Use this procedure to troubleshoot Ceph MDS reporting slow requests after following the Identify Ceph Latency Issues procedure.
IMPORTANT: This procedure includes a mix of commands that need to be run on the host(s) running the MDS daemon(s) and other commands that can be run from any of the ceph-mon nodes.
NOTICE: These steps are based off upstream Ceph documentation.
Identify the active MDS.
ncn-s00(1/2/3)# ceph fs status -f json-pretty|jq -r '.mdsmap[]|select(.state=="active")|.name'
cephfs.ncn-s003.ihwkop
ssh
to the host running the active MDS.
Enter into a cephadm shell.
ncn-s003# cephadm shell
Example output:
Inferring fsid 7350865a-0b21-11ec-b9fa-fa163e06c459
Inferring config /var/lib/ceph/7350865a-0b21-11ec-b9fa-fa163e06c459/mon.ncn-s003/config
Using recent ceph image arti.dev.cray.com/third-party-docker-stable-local/ceph/ ceph@sha256:70536e31b29a4241999ec4fd13d93e5860a5ffdc5467911e57e6bf04dfe68337
[ceph: root@ncn-s003 /]#
NOTE: Messages such as “WARNING: The same type, major and minor should not be used for multiple devices” can be ignored.
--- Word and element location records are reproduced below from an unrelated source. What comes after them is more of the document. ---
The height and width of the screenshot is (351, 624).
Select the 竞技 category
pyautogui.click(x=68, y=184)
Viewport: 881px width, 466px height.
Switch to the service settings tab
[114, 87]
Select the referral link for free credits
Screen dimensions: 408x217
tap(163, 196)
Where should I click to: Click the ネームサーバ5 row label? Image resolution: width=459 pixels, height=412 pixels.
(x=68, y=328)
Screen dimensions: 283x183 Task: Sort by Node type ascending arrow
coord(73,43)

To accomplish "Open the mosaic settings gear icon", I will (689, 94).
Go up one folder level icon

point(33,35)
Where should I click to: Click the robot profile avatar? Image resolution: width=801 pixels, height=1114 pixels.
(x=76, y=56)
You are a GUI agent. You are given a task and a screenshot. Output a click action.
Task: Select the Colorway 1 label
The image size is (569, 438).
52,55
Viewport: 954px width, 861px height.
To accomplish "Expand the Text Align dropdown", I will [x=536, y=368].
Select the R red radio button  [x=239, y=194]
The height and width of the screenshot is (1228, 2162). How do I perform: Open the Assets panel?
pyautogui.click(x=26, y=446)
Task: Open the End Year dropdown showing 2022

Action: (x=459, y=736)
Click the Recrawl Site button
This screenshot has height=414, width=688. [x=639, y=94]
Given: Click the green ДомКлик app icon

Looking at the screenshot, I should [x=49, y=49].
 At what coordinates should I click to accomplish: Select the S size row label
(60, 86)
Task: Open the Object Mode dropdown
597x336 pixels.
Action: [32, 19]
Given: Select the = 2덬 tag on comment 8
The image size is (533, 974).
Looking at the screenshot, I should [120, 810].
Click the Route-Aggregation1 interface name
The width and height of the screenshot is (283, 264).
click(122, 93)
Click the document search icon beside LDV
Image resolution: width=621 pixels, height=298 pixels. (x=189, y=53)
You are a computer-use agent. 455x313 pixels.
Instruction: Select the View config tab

There is an upstream bug to address this issue.
Dump in-flight ops.
[ceph: root@ncn-s003 /]# ceph daemon mds.cephfs.ncn-s003.ihwkop dump_ops_in_flight
Example output:
{
"ops": [],
"num_ops": 0
}
NOTE: The example above is about how to run the command. Recreating the exact scenario to provide a full example is not easily done. This will be updated when the information is available.
Identify the stuck commands and examine why they are stuck.
Usually the last “event” will have been an attempt to gather locks, or sending the operation off to the MDS log.
If it is waiting on the OSDs, fix them.
If operations are stuck on a specific inode, you probably have a client holding caps which prevent others from using it, either because the client is trying to flush out dirty data or because you have encountered a bug in CephFS’ distributed file lock code (the file “capabilities” [“caps”] system).
If there are no slow requests reported on the MDS, and it is not reporting that clients are misbehaving, either the client has a problem or its requests are not reaching the MDS.